Statistical analysis
All of the data are expressed as the means ± standard deviation (SD). The significance was determined by one-way analysis of variance (ANOVA), and the least significant difference (LSD) multiple-range tests were used to analyze the differences between groups. The data were analyzed using SPSS 16.0 software, and a value of p < 0.05 or p < 0.01 was considered to indicate a statistically significant difference.
Results
MTT assay for cell viability
PC12 cells were treated with various concentrations of Aβ1–42 (5, 10, and 20 μM) for 24 hr, 48 hr, and 72 hr, and cell viability was evaluated with an MTT assay. Within different time groups, the cell survival rate decreased as dose increased, and the Aβ1–42 treatment group of 10 and 20 μM significantly reduced the viability of PC12 cells compared with the control group. The cell survival rate also decreased as time increased, and the viability of the PC12 cells in Aβ1–42 treatment groups at 48 hr and 72 hr were significantly reduced compared with the 24-hr groups, as shown in Fig. 1.
FIG. 1.
Effect of amyloid-β (Aβ1–42) on PC12 cell viability.

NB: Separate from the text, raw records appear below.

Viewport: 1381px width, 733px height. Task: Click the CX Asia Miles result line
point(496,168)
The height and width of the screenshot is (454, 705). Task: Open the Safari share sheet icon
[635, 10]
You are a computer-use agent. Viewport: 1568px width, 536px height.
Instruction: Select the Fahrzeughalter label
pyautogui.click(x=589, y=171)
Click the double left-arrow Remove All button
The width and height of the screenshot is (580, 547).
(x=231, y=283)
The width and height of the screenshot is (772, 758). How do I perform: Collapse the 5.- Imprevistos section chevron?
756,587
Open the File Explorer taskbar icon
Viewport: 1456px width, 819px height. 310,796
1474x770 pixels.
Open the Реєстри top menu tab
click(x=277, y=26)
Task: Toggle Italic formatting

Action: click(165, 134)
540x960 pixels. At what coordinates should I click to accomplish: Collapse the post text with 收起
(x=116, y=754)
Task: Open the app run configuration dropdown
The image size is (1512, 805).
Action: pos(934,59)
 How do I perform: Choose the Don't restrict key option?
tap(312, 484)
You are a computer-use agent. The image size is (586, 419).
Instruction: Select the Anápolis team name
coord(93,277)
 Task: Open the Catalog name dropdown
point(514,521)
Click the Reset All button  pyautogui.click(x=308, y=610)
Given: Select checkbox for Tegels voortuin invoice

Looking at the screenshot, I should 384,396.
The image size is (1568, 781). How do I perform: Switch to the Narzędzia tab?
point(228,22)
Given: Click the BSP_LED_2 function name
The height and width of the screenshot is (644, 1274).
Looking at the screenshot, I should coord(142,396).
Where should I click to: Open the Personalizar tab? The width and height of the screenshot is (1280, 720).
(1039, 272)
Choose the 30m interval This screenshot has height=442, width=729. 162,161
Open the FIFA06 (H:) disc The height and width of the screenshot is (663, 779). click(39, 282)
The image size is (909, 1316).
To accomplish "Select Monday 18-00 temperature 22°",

Effect of 6-gingerol on Aβ1–42-induced cell injury
To verify the protective effect of 6-gingerol on Aβ1–42-induced cell injury, the PC12 cells were pretreated with serial concentrations of 6-gingerol (40, 80, 120, 200, and 300 μM) for 4 hr before treatment with Aβ1–42 (10 μM) for 48 hr, and cellular viability was detected by MTT assay. As shown in Fig. 2, the Aβ1–42 treatment group significantly reduced the cell viability compared with the control group; the groups pretreated with 80, 120, and 200 μM of 6-gingerol exhibited significantly higher cell survival rates compared with the Aβ1–42 treatment group. However, the cell survival rate in the 300 μM 6-gingerol–pretreated group was lower than the Aβ1–42 treatment group. The results revealed that 6-gingerol could prevent PC12 cells from Aβ1–42-induced cell death and apoptosis. However, higher concentrations of 6-gingerol (300 μM) also had cytotoxic effects on PC12 cells. Therefore, we selected the optimal concentrations of 6-gingerol at 80, 120, and 200 μM for the following studies.
FIG. 2.
The MTT assay detects the effect of 6-gingerol on amyloid-β (Aβ1–42)-induced cell injury. PC12 cells were pretreated with or without 6-gingerol (40, 80, 120, 200, and 300 μM) for 4 hr before treatment with Aβ1–42 for 48 hr. The data are presented as the means ± standard deviation (SD) of four individual experiments. (Δ) p < 0.05 compared with the control group; (ΔΔ) p < 0.01 compared with the control group; (**) p < 0.01 compared with the Aβ1–42 treatment group.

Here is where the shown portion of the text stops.